===== Data under study
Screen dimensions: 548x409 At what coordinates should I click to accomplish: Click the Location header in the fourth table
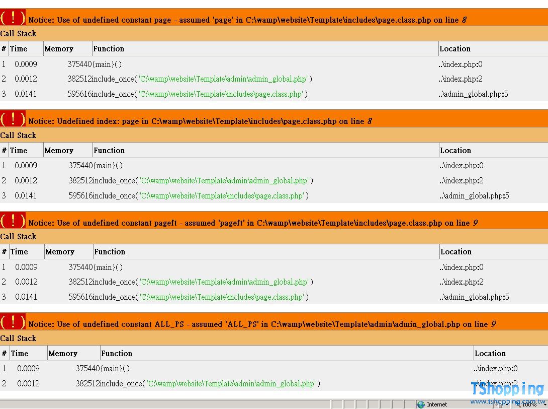point(490,354)
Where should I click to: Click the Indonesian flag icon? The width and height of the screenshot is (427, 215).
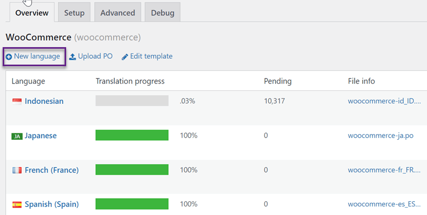[17, 101]
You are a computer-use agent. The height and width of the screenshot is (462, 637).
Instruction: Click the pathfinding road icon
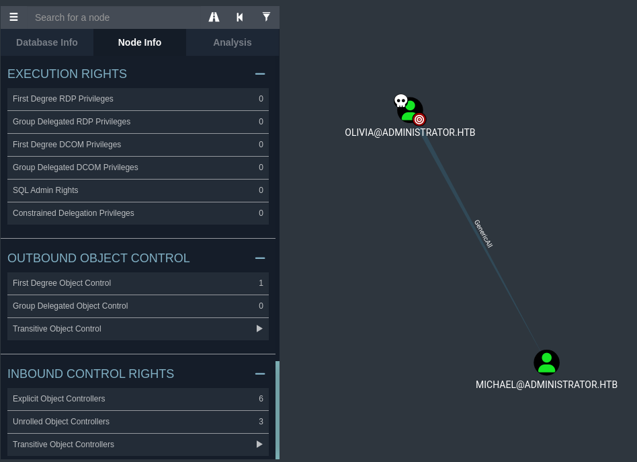[214, 17]
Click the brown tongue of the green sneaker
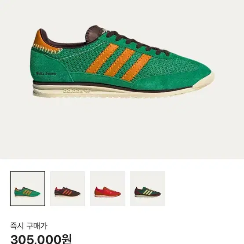The width and height of the screenshot is (244, 244). pyautogui.click(x=93, y=35)
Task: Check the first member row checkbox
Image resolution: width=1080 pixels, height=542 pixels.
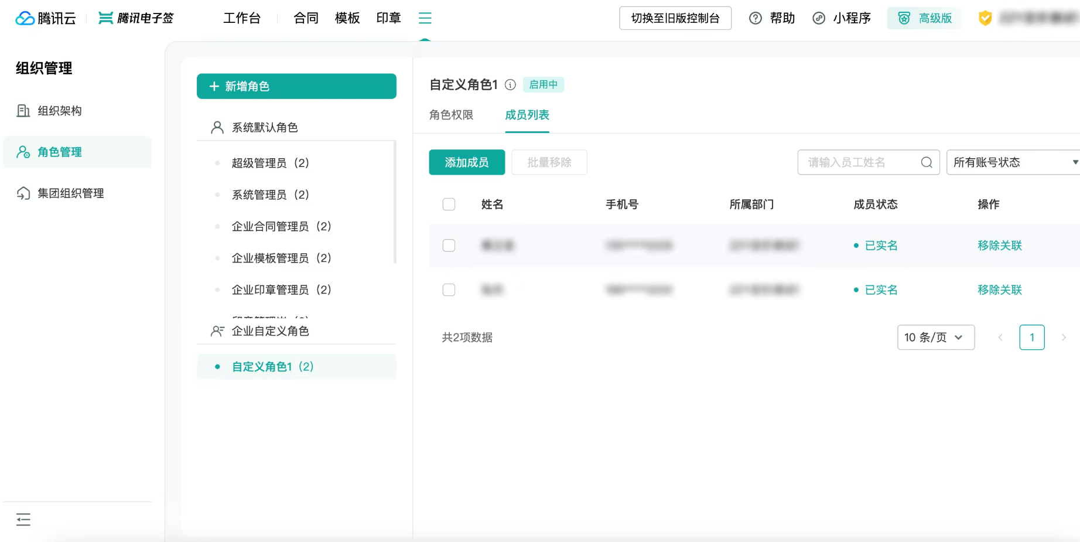Action: pos(449,246)
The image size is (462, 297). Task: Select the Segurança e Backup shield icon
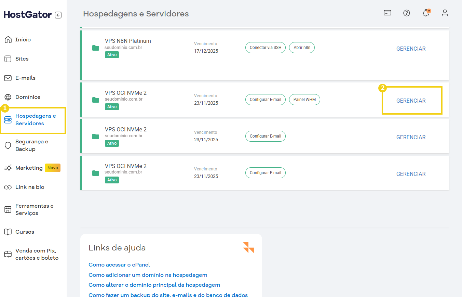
==========
(What to do) Look through the entries above, and wherever a line holds the word "Task", copy it.

(Result of this exercise)
Task: Check the first member row checkbox
The image size is (462, 297). Task: Select the Segurança e Backup shield icon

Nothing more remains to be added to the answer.